Richard Marlar von der University of Colorado School of Medicine in Denver konnte noch mehr nachweisen. Er untersuchte neben Knochen und Pötten auch noch versteinerten menschlichen Kot und sein Befund ist eindeutig: hier wurde menschliches Fleisch nicht nur zubereitet, sondern auch verzehrt (Biochemical evidence of cannibalism at a prehistoric Puebloan site in southwestern Colorado). Das könnte aber ebenso wie in der Moderne ein singulärer Fall von profanem Kannibalismus aus Hunger gewesen sein.

Theodor de Bry, Peregination in Americam, 1597

Bill Arens, Anthropologe an der Stony Brook University in New York, ist nicht überzeugt, dass unsere Vorfahren weltweit zur Menschenfresserei neigten: "Was die Studie beweist, ist nur, dass Kannibalismus an dieser Fundstelle vorkam. Sie beweist nicht, dass er weit verbreitet war." Er zweifelt die vielen Berichte von Kannibalismus an, selbst in Papua-Neuguinea war nie ein Forscher beim Festmahl der Eingeborenen dabei:

Von den mehr als 10.000 Anthropologen auf der Welt war nie einer Augenzeuge, wenn ein Mensch geschlachtet und gegessen wurde. Ich fühle mich manchmal wie jemand, der mit seinem Kopf immer wieder auf eine Ziegelmauer stößt. Wir schauen auf ein oder zwei archäologische Funde und sagen, die Leute waren Kannibalen. Es gibt keinen Beweis, dass es kulturellen Kannibalismus gegeben hat.
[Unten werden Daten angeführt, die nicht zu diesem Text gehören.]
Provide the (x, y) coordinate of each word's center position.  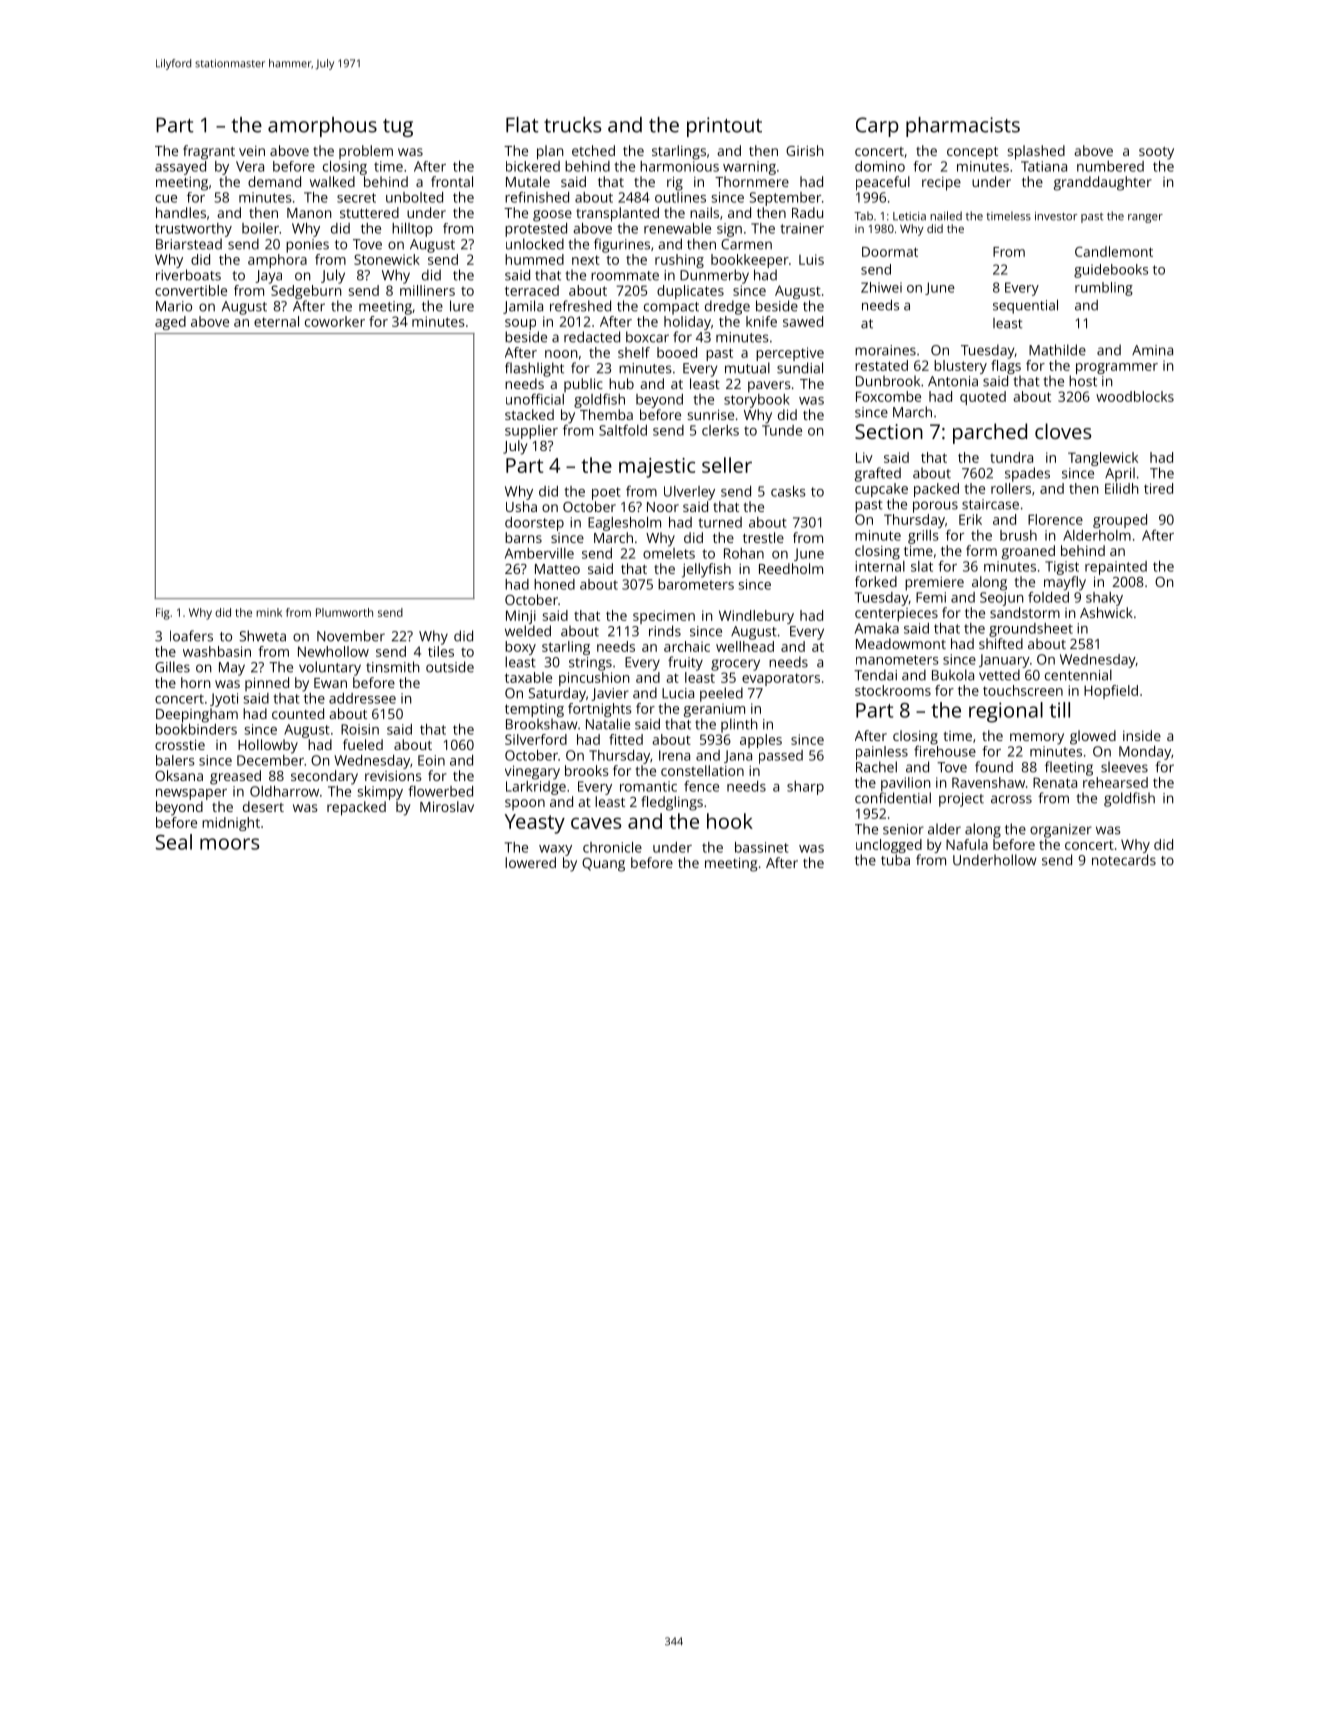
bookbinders (196, 729)
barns (523, 537)
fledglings (672, 803)
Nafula (967, 844)
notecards (1124, 860)
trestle (763, 537)
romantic (648, 786)
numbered (1110, 166)
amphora (277, 261)
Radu (807, 212)
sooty (1156, 153)
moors (230, 844)
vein (252, 151)
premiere (934, 584)
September (785, 199)
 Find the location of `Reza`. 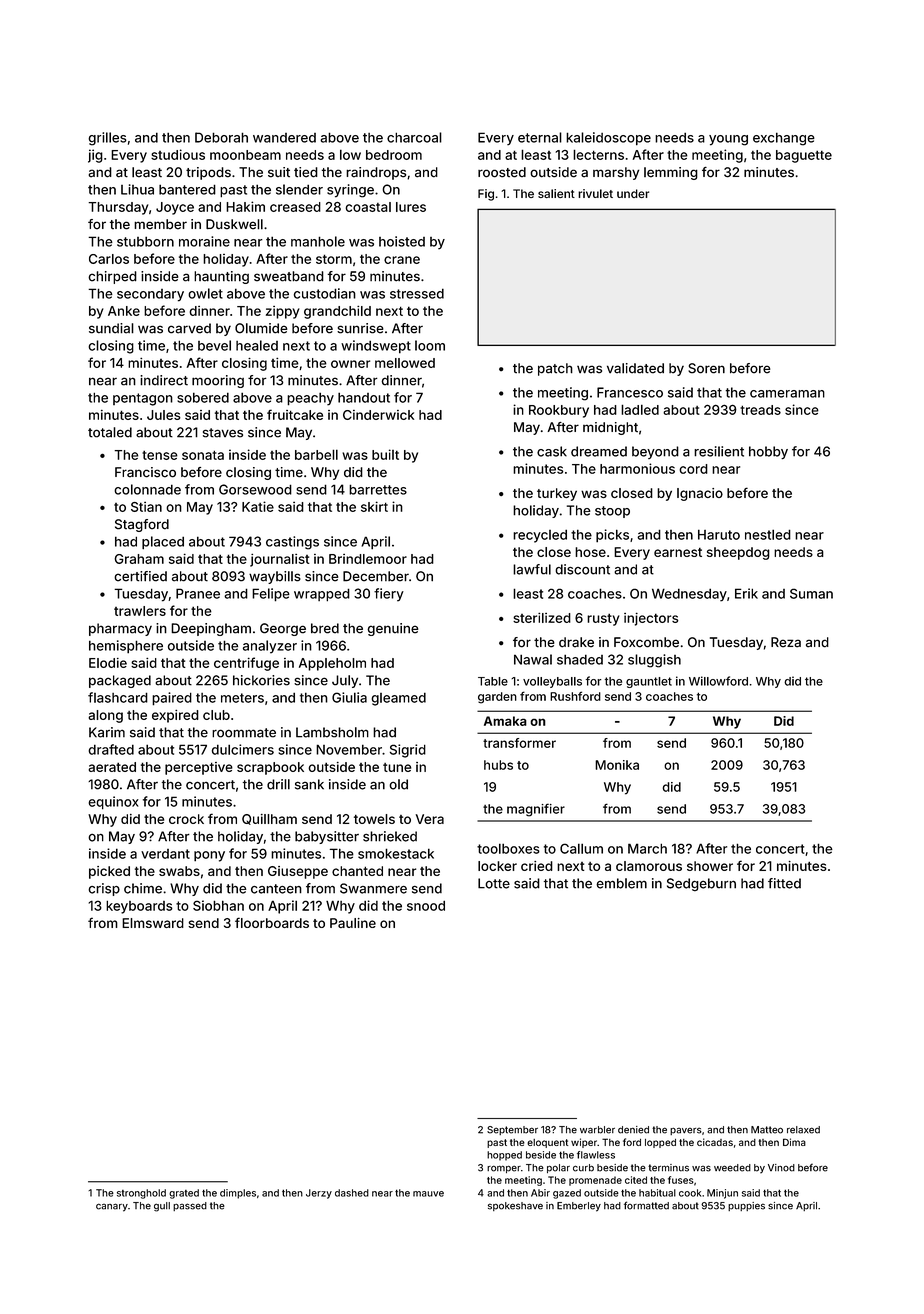

Reza is located at coordinates (786, 642).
Tatsächlich gab und gibt es weltweit die seltsamsten Begräbnisrituale, z.B. das Mumifizieren oder die Türme des Schweigens der Parsen, auf denen die Toten abgelegt werden, um Stück für Stück von den Vögeln geholt zu werden (Indien, Bombay – Türme des Schweigens). Manche Verletzungen sind auch durch Krieg oder Unfälle zu erklären, andere durch lange Lagerung im Boden oder mögliche Umbettung von Knochen.

Kuru und die Prionen

Als letzten Beweis zitieren die Befürworter der Theorie, dass unsere Ahnen sich buchstäblich zum Fressen gern hatten, die Studie von John Collinge vom Imperial College in London, der die Prionenkrankheit Kuru, den so genanten "lachenden Tod", bei den Ureinwohner Papua-Neuguineas untersuchte und bei ihnen, die traditionell die Hirne verstorbener Verwandter in einer Art Totenkult verspeist haben sollen, eine verstärkte genetische Resistenz gegen Prionenkrankheiten nachwies (Wandernde Prionen mit langer Inkubationszeit). Als er dann weiter DNS-Muster aus aller Welt näher betrachte, stellte er fest, dass sich in jeder menschlichen Population weltweit derartige Erbmaterialen finden – für ihn ein Beweis, dass alle unsere Vorfahren gerne mal menschliche Eiweiße in Fleischform zu sich nahmen.

Kein schlagender Beweis mahnen die Kritiker, denn die neuen Formen der durch Prionen bedingten Creutzfeldt-Jakob-Krankheit (CJK) kamen auch über den Verzehr von Fleisch BSE-infizierter Kühe, die mit Tiermehl gefüttert worden waren, auf den Menschen. Wer sagt also, dass die Neuguineaner nicht ihre Schweine mit infiziertem Schweinefleisch fütterten und dadurch eine ähnliche Kettenreaktion auslösten?

Beobachtet hat eben noch niemand ein Menschenfresser-Ritual. Aber es gibt einen Fall kulturellen Kannibalismus, für den sich zumindest die Nachfahren kürzlich offiziell entschuldigt haben. Die Bewohner der Fidschi-Insel leisteten öffentliche Abbitte dafür, dass ihre Ahnen vor 136 Jahren den Missionar Thomas Baker getötet und verspeist hatten. Die Nabutauta luden im November letzten Jahres dessen Nachfahren zu einer Party ein, um sich dadurch von dem Fluch zu befreien, der seitdem auf ihnen ruhte (Eaten missionary's family get apology).